Task brief. Copy every line from the start of the records through the line containing "Careers (624, 218)", inclusive, but scale each answer coordinate by 0.2 and round to whole numbers, rounding halves up. Leave the numbers in the requests unchanged, and leave the pictures out.

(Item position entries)
..........

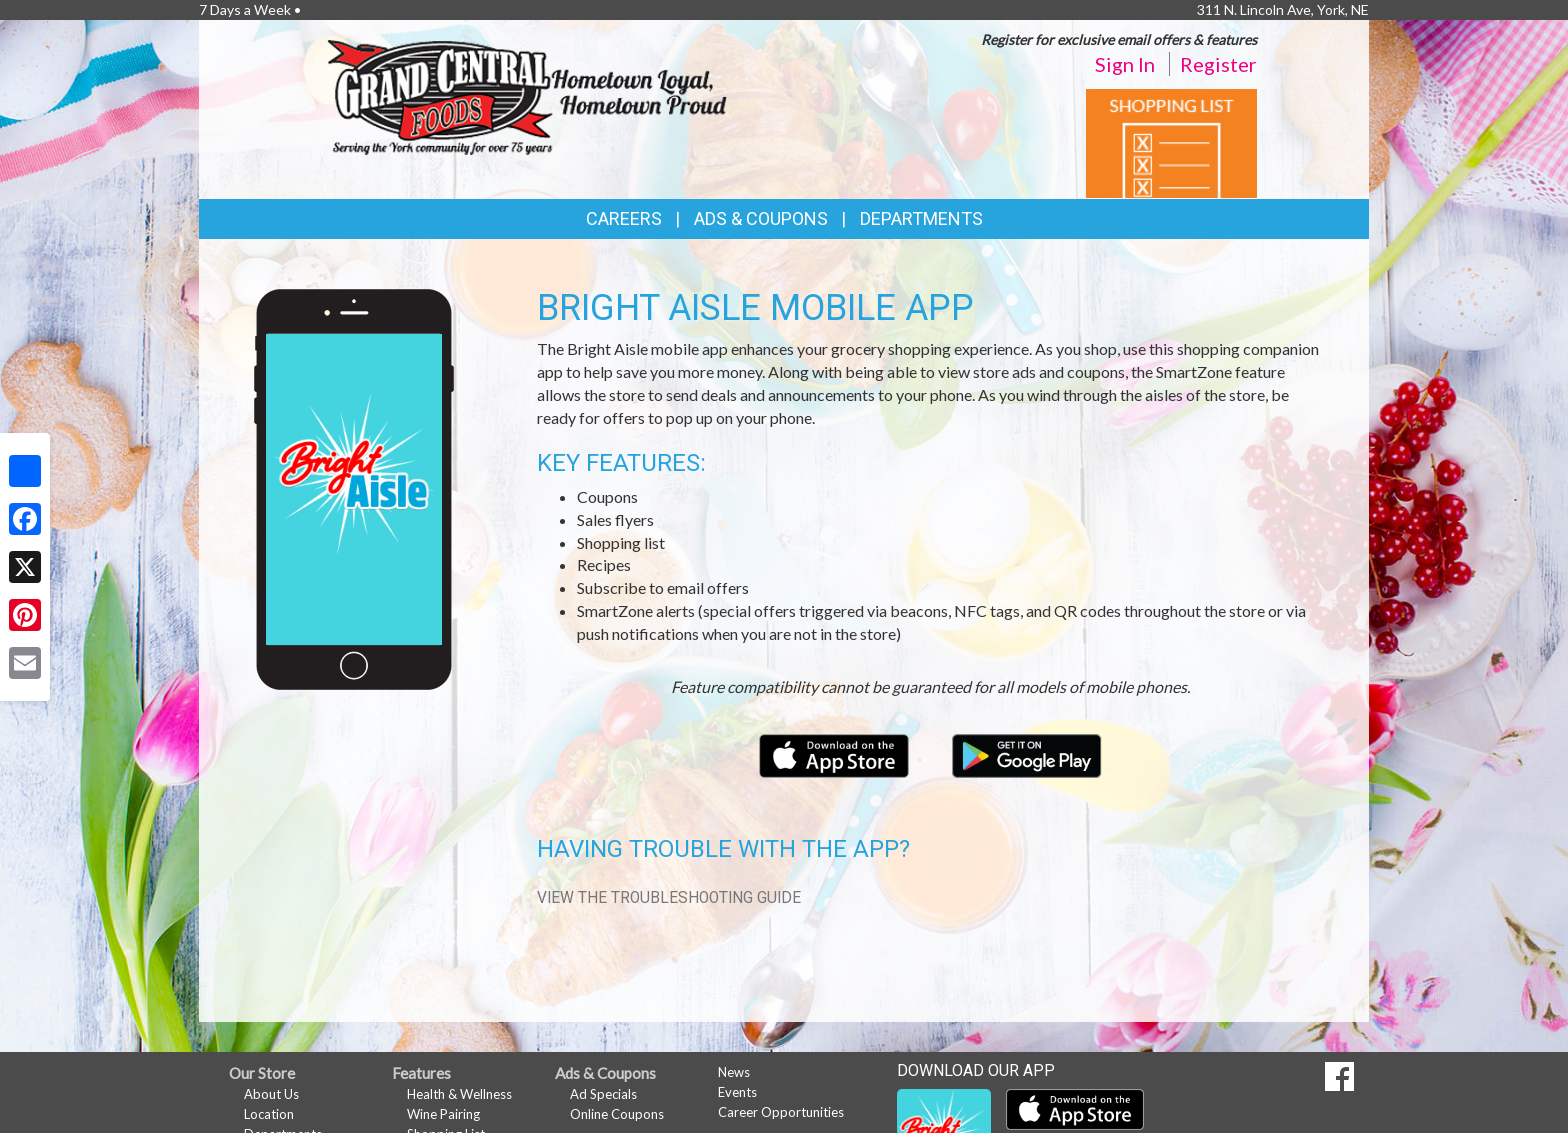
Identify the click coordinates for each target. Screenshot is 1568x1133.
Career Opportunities (781, 1112)
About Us (271, 1094)
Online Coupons (617, 1114)
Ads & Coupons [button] (761, 218)
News (734, 1072)
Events (737, 1092)
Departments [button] (921, 218)
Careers (624, 218)
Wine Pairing (443, 1114)
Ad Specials (603, 1094)
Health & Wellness (459, 1094)
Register (1218, 64)
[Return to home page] (527, 95)
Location (269, 1114)
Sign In (1125, 64)
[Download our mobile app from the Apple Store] (835, 753)
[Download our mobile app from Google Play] (1027, 753)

..........

Finished task.
Identify the click coordinates for each target. Screenshot is 1568x1133.
Career Opportunities (156, 222)
About Us (54, 219)
Online Coupons (123, 223)
Ads & Coupons [button] (152, 44)
News (147, 214)
Events (147, 218)
Departments [button] (184, 44)
Careers (125, 44)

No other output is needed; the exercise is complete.